Well, I guess I thought there was a whole different set of values for a road trip in a minivan. This sounds stupid, but I just assumed there would be a culture of sharing and mutual respect and cleaning up after yourself. After all, it was a minivan.

Even after I realized that I had been sucked into the financial vortex of the 11th century Imperial Family, I was really, really careful with my credit cards. I checked the balances every day on the Internet—or at least every day that I could find a secure Wi-Fi connection, which to be honest sometimes meant every 3rd or 4th day—anyway I did a really good job of keeping each credit card well below its limit. But then, as the trip continued, I had to continually readjust my financial good intentions. It was in Gex (or was it Besançon?) that I set some rules. I thought, okay, I’ll keep each card $‌10,000 below its limit. I called that my “ceiling.” It was in Turin, I think, that things got really out of control. It’s kind of a blur to me, but I recall checking my balances, and redefining my “ceiling” as $‌8,000, then $‌7,000, then $‌5,000. Per card.
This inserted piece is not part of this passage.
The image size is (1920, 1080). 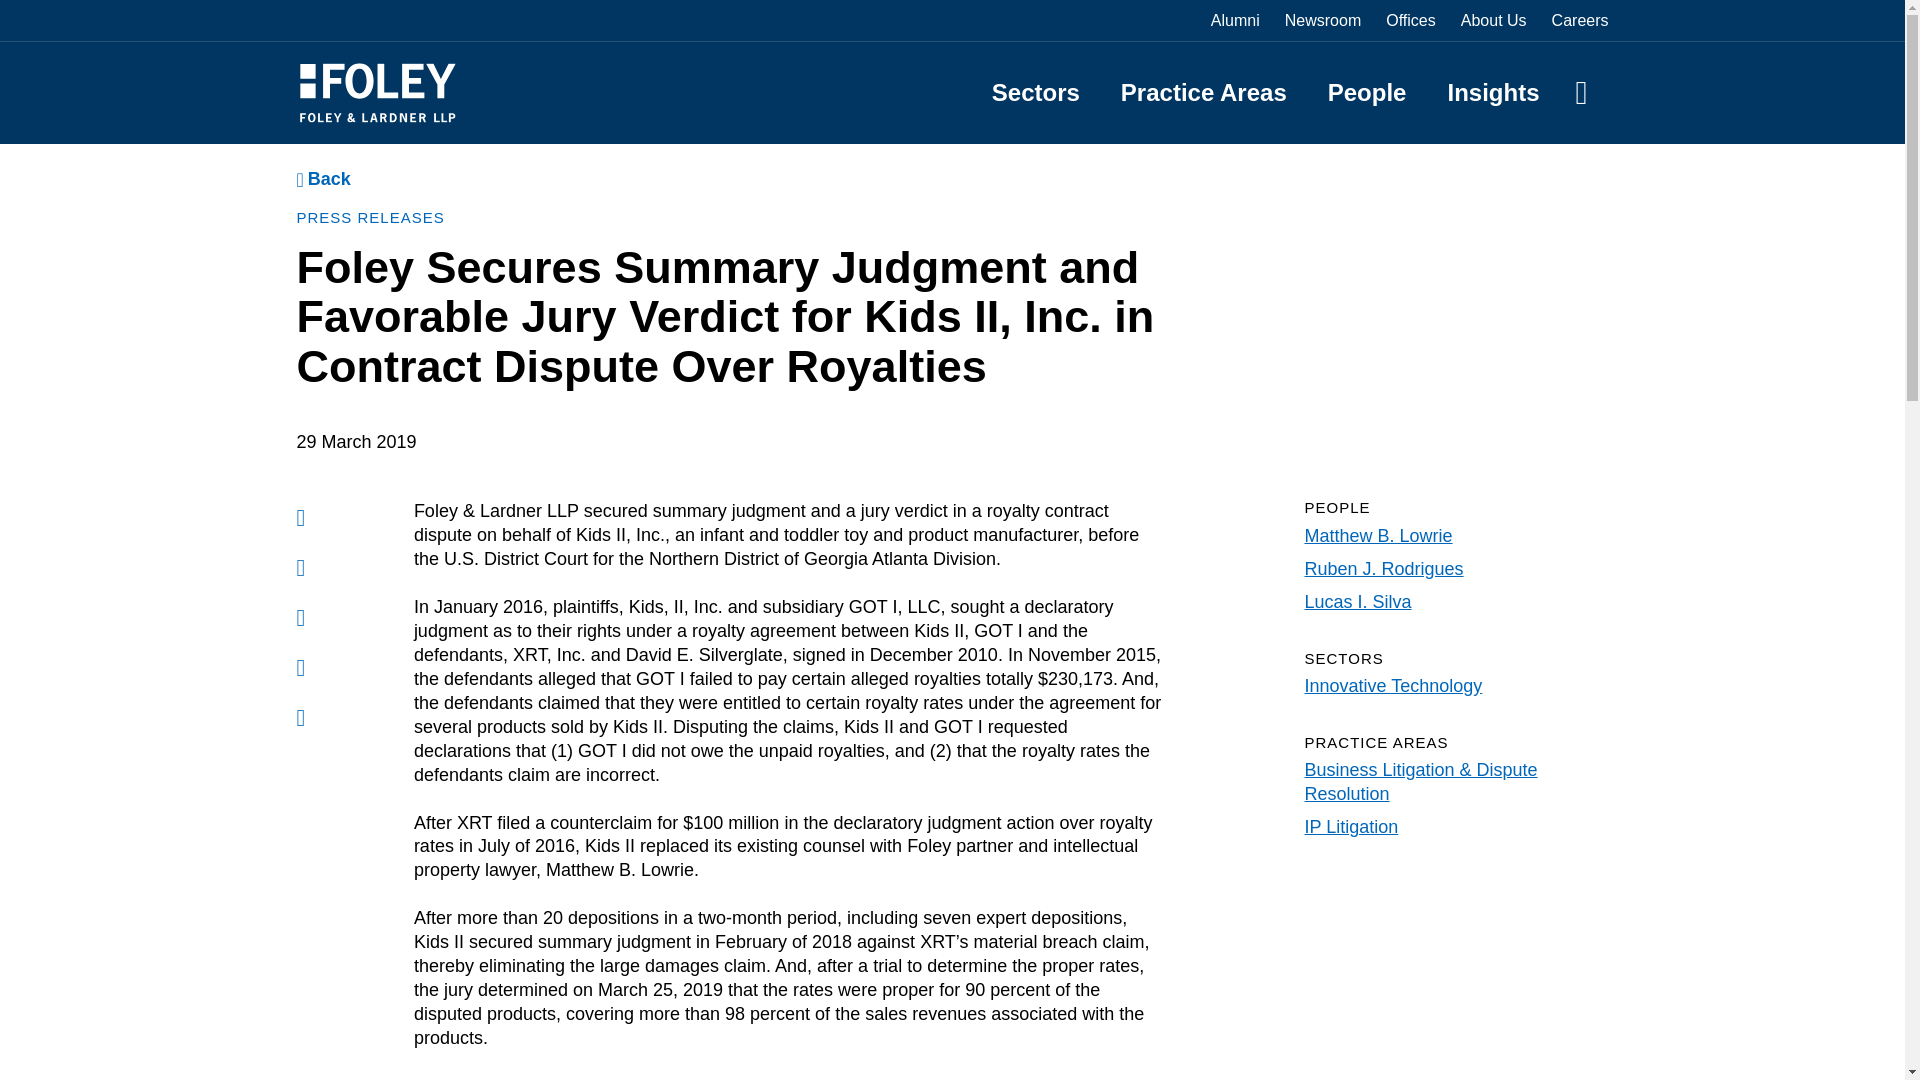 I want to click on Offices, so click(x=1411, y=20).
In the Hotel Papillon in San Polo d’Enza I did some frantic balance transfers so I could say to myself, “My ceiling is a firm $‌2K. Every one of my six credit cards has at least $‌2,000 of available credit.
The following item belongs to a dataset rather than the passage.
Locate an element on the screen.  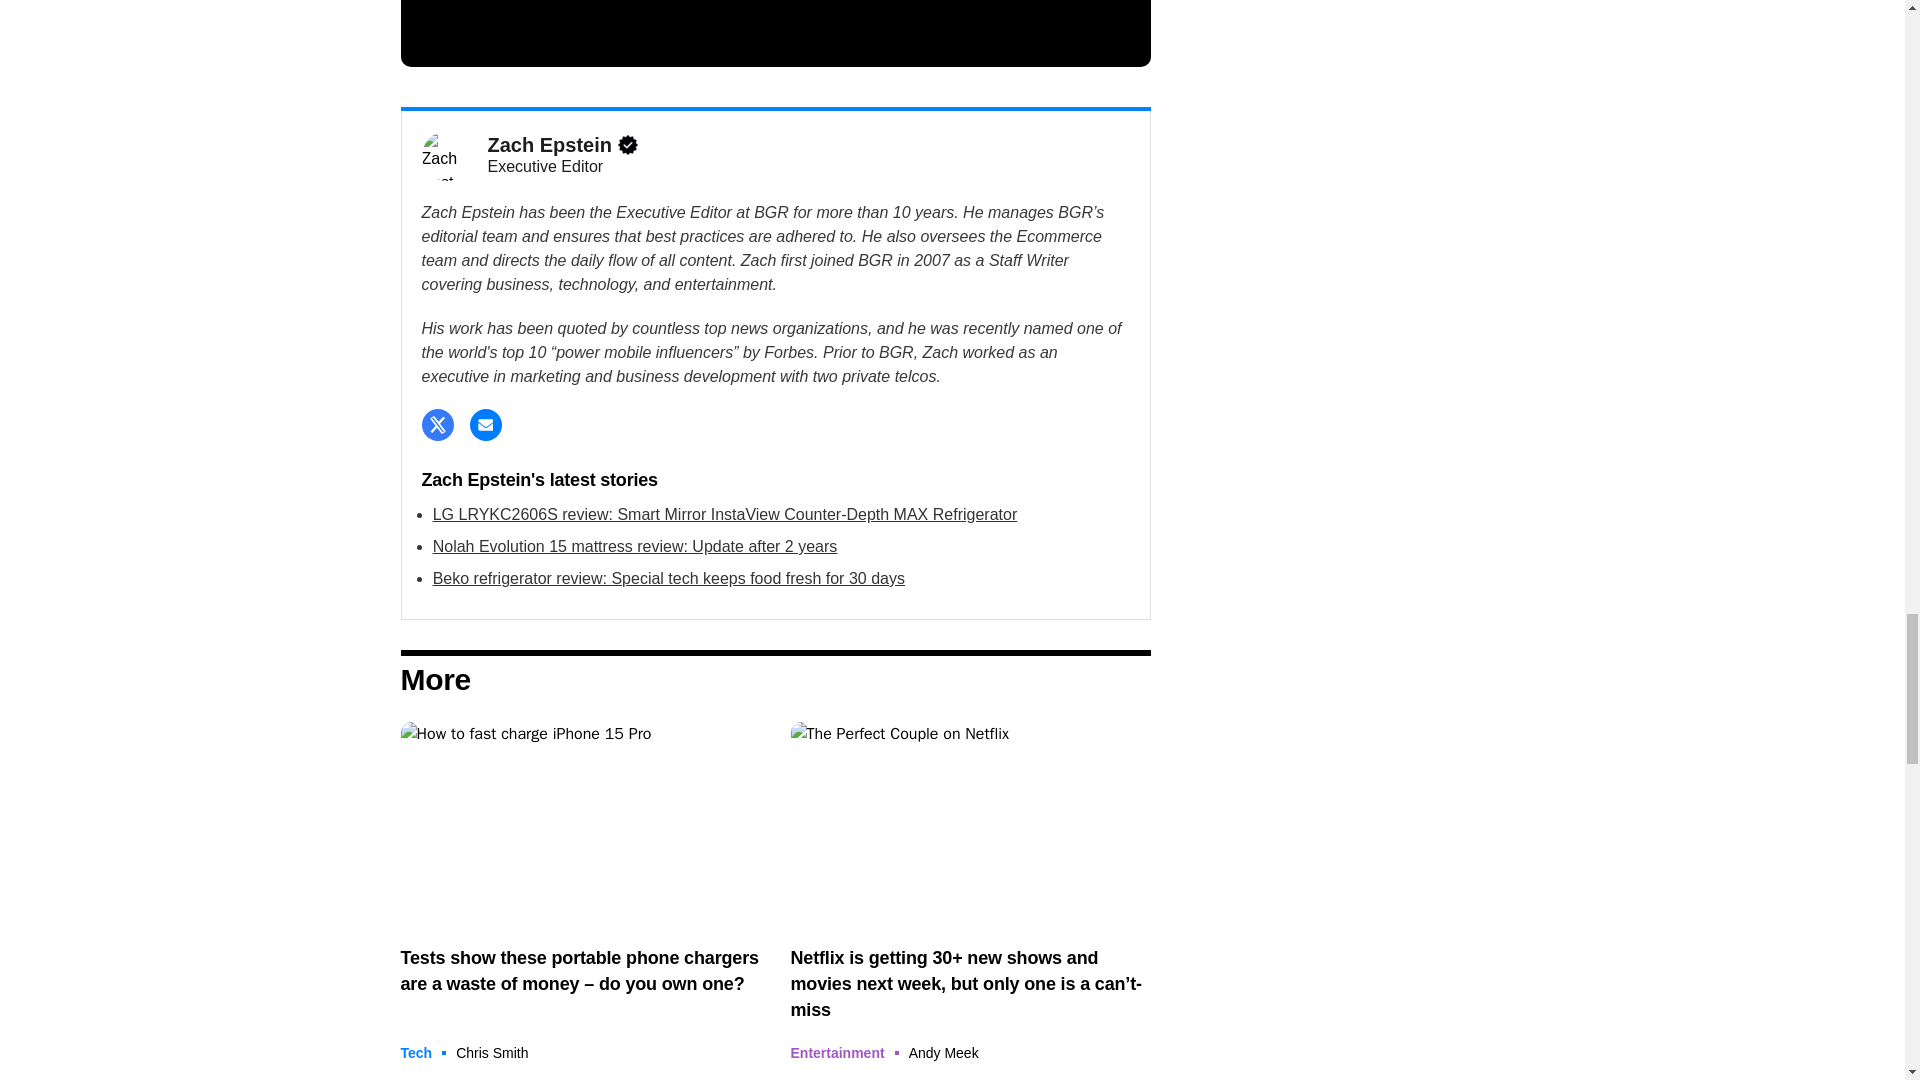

Those of you who have been doing the math in your heads know that means that at this point I had run up almost $‌75,000 in credit card debt. And the next day—this was Henry’s second day of penitence outside the B&B—I got an email from my Discover card that they had increased my credit limit by $‌4,000 because I was such a good customer. I felt rich again.

That’s why it came as such a surprise in Halifax when I tried to buy a couple rounds of drinks—$‌37 Canadian, plus a $‌20 tip, which seemed minimally appropriate, according to my mindset at that moment—and my credit card was declined. My companion, the woman I was talking to—the woman who had just invited me to her room—she offered to pay, but I wouldn’t have any of that, so I just put the charge on my own room, the one I thought the airline was paying for, which of course only made things worse later on.

What I didn’t realize at that moment was that one of the airlines I had flown on in my crazy re-booked itinerary had charged me full price for a last-minute one-way first-class seat—which was totally wrong, they didn’t understand the deal I had with the other airline, the one I would have flown on, if there hadn’t been that snafu with the minivan return. But charge me they did, and that charge put one of my cards over its limit, and once one card was over the limit….

Oh yeah.

So I guess they all started talking to each other, all my credit card companies—let’s call them banks, for nostalgia’s sake. All my banks got together—at least their algorithms and their data bridges—they got together and they had a digital chat about my financial situation and they shook their heads and went tut-tut-tut and stamped on my forehead the label I would wear for the next six years: Bad Credit Risk.

But at that moment, in that hotel bar in Halifax, was I thinking about my credit?

No. I was thinking about the future and the past, about the futures of the past. I was thinking about Canossa, about Henry and Bertha and Matilda and Gregory, about what it meant when it happened and about what it would mean in historical memory.

Well, maybe I was performing those ideas more than thinking about them: I was riffing, showing off, gauging the interest of my companion in each twist and turn of my argument. I was watching her eyes, her lips, her little moments of skepticism, the little snorts of challenge, her words of gentle mockery wrapped around looks of invitation. To be honest, I was talking a good game about the past and the future, but in fact, right then, the past had become an abstraction—an entity as impossible to imagine as my credit rating—and the only future I could really think about was my immediate future. My very immediate future.

Because I was about to get laid.


This is the final episode of My Way to Canossa.